Re: incremental MD5 ?
- From: "Joseph Ashwood" <ashwood@xxxxxxx>
- Date: Sat, 18 Mar 2006 07:39:21 GMT
"slim" <chinghai@xxxxxxxxx> wrote in message
news:1142661857.379813.193180@xxxxxxxxxxxxxxxxxxxxxxxxxxxxxxx
hi everyone!!
i'm writing some program that backup memory data.
and i'm trying MD5 encryption, the original data is quite big and MD5
encrypted data is added to it..
Problem #1, MD5 is not an encryption algorithm, and you're actually not
using it in an encryption mode (as far as I can tell). MD5 is a hash
function, it'll help you if you think of it as such.

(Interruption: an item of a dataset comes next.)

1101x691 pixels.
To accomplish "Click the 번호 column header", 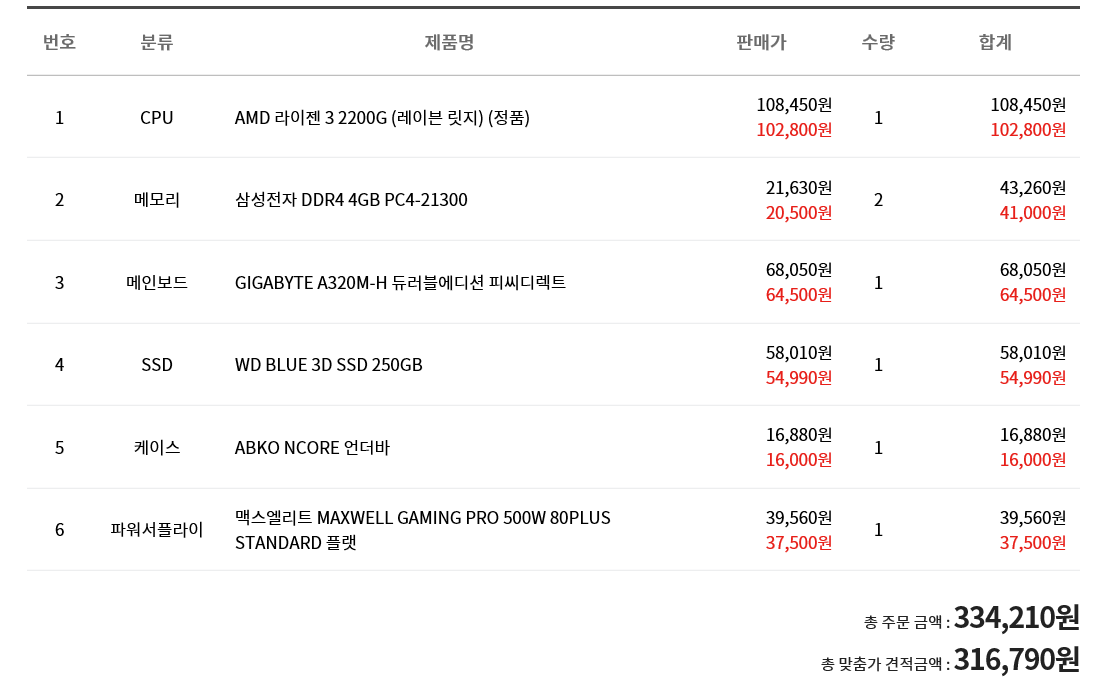I will click(x=59, y=42).
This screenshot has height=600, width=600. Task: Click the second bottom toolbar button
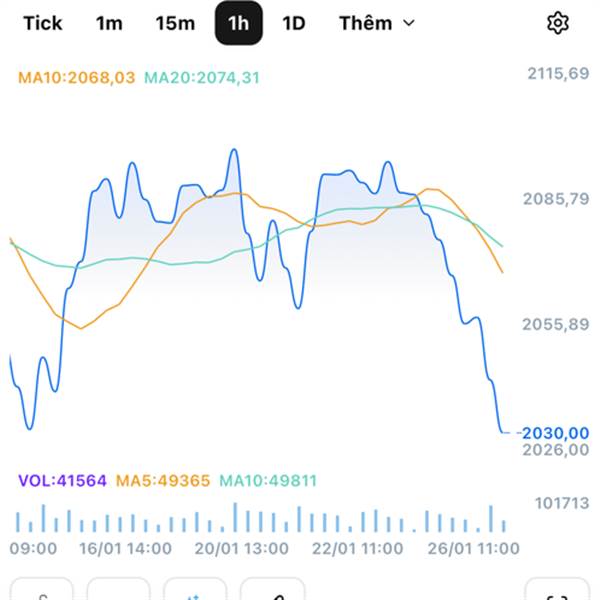(118, 592)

Problem #2, MD5 is considered weak, since you are attempting to use it for
it's direct crypto-hash properties you need to change algorithms. I'd
suggest that for a 32-bit system go with SHA-256, 64-bit system SHA-512, and
either way be prepared to move to Whirlpool is the need arises.
it is like this
----------------------------------------
original data
----------------------------------------
MD5 encrypted data (of original data)
----------------------------------------
and after reboot, it read memory data and encrypt it, and compare it
with previous encrypted one.
if it is different (maybe spoiled, damaged), then find different part
of the current data, and recalculate the part with MD5,
and update MD5 encrypted data on the exact part of it...i mean, update
only exact part of encrypted area...
do you think MD5 can do this method?
do you think the whole data's encrypted data is same as previous
partially updated one?
incremental MD5 is implemented ?
What you're looking for is called a Merkle tree, also called the library
signing algorithm. Conceptually it works like this:
Given a very large library (many floors, hundreds of thousands of books,
etc)
Hash the book to get the book hash
Hash all the book hashes on a shelf to get the shelf hash
Hash all the shelf hashes in a column to get the column hash
Hash all the column hashes in an aisle to get the aisle hash
Hash all the aisle hashes in a section to get the section hash
Hash all the section hashes on a floor to get the floor hash
Hash all the floor hashes in a library to get the library hash
Sign the library hash
You can reduce the number of steps to meet your needs. The benefit for you
is that when you change the value of a "book" (probably memory page) you
need to perform only a few hashes of relatively small values. The downside
is that you'll have to store the entire tree, but given a state and a
library hash (system memory hash) you can verify whether or not the state
and hash match, although without the tree you wont' be able to tell which
part(s) changed.
Joe
.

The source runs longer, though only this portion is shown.